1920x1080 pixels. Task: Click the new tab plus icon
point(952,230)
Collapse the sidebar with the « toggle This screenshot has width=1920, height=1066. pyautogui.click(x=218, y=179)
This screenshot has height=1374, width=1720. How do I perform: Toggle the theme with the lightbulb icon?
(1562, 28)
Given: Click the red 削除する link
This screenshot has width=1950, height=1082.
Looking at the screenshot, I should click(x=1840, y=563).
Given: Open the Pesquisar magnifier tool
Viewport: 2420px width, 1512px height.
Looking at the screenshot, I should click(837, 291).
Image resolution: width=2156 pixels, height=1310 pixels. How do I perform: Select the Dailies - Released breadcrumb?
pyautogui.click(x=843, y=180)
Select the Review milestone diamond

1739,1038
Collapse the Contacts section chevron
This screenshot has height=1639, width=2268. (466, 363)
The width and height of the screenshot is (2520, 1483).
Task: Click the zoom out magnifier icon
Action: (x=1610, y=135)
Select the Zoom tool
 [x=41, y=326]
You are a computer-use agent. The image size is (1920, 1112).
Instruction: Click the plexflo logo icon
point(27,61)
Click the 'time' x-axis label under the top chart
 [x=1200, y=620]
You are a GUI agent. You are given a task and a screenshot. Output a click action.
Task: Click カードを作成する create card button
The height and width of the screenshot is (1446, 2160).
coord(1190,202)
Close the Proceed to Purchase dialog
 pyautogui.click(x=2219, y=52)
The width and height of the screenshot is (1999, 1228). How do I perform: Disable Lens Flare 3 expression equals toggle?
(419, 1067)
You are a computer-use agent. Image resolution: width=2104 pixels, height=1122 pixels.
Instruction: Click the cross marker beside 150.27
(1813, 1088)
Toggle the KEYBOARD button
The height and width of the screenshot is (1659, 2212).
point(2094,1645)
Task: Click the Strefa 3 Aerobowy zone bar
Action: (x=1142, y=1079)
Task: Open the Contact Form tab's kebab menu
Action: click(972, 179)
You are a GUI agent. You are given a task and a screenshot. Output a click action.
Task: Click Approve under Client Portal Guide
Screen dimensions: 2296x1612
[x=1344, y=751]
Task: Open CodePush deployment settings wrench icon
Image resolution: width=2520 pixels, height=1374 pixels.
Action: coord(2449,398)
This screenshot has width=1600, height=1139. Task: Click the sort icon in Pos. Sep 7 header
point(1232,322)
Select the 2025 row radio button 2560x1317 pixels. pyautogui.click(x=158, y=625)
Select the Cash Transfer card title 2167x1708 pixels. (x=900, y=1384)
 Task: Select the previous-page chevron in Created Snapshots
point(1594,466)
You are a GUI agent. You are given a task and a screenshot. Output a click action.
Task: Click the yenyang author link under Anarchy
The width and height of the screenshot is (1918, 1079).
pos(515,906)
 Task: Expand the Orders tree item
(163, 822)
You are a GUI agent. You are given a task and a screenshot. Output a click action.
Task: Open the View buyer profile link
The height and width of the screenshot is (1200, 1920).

**Task brief**
Without leaving anything out, give the entries again exactly.

**Response area**
1920x1080 pixels. Task: Click the new tab plus icon
point(952,230)
Collapse the sidebar with the « toggle This screenshot has width=1920, height=1066. pyautogui.click(x=218, y=179)
This screenshot has height=1374, width=1720. How do I perform: Toggle the theme with the lightbulb icon?
(1562, 28)
Given: Click the red 削除する link
This screenshot has width=1950, height=1082.
Looking at the screenshot, I should click(x=1840, y=563).
Given: Open the Pesquisar magnifier tool
Viewport: 2420px width, 1512px height.
Looking at the screenshot, I should click(837, 291).
Image resolution: width=2156 pixels, height=1310 pixels. How do I perform: Select the Dailies - Released breadcrumb?
pyautogui.click(x=843, y=180)
Select the Review milestone diamond

1739,1038
Collapse the Contacts section chevron
This screenshot has height=1639, width=2268. (466, 363)
The width and height of the screenshot is (2520, 1483).
Task: Click the zoom out magnifier icon
Action: (x=1610, y=135)
Select the Zoom tool
 [x=41, y=326]
You are a computer-use agent. The image size is (1920, 1112).
Instruction: Click the plexflo logo icon
point(27,61)
Click the 'time' x-axis label under the top chart
 [x=1200, y=620]
You are a GUI agent. You are given a task and a screenshot. Output a click action.
Task: Click カードを作成する create card button
The height and width of the screenshot is (1446, 2160).
coord(1190,202)
Close the Proceed to Purchase dialog
 pyautogui.click(x=2219, y=52)
The width and height of the screenshot is (1999, 1228). How do I perform: Disable Lens Flare 3 expression equals toggle?
(419, 1067)
You are a computer-use agent. Image resolution: width=2104 pixels, height=1122 pixels.
Instruction: Click the cross marker beside 150.27
(1813, 1088)
Toggle the KEYBOARD button
The height and width of the screenshot is (1659, 2212).
point(2094,1645)
Task: Click the Strefa 3 Aerobowy zone bar
Action: (x=1142, y=1079)
Task: Open the Contact Form tab's kebab menu
Action: click(972, 179)
You are a GUI agent. You are given a task and a screenshot. Output a click action.
Task: Click Approve under Client Portal Guide
Screen dimensions: 2296x1612
[x=1344, y=751]
Task: Open CodePush deployment settings wrench icon
Image resolution: width=2520 pixels, height=1374 pixels.
Action: coord(2449,398)
This screenshot has width=1600, height=1139. Task: Click the sort icon in Pos. Sep 7 header
point(1232,322)
Select the 2025 row radio button 2560x1317 pixels. pyautogui.click(x=158, y=625)
Select the Cash Transfer card title 2167x1708 pixels. (x=900, y=1384)
 Task: Select the previous-page chevron in Created Snapshots
point(1594,466)
You are a GUI agent. You are given a task and a screenshot. Output a click action.
Task: Click the yenyang author link under Anarchy
The width and height of the screenshot is (1918, 1079).
pos(515,906)
 Task: Expand the Orders tree item
(163, 822)
You are a GUI agent. You are given a task and a screenshot. Output a click action.
Task: Open the View buyer profile link
The height and width of the screenshot is (1200, 1920).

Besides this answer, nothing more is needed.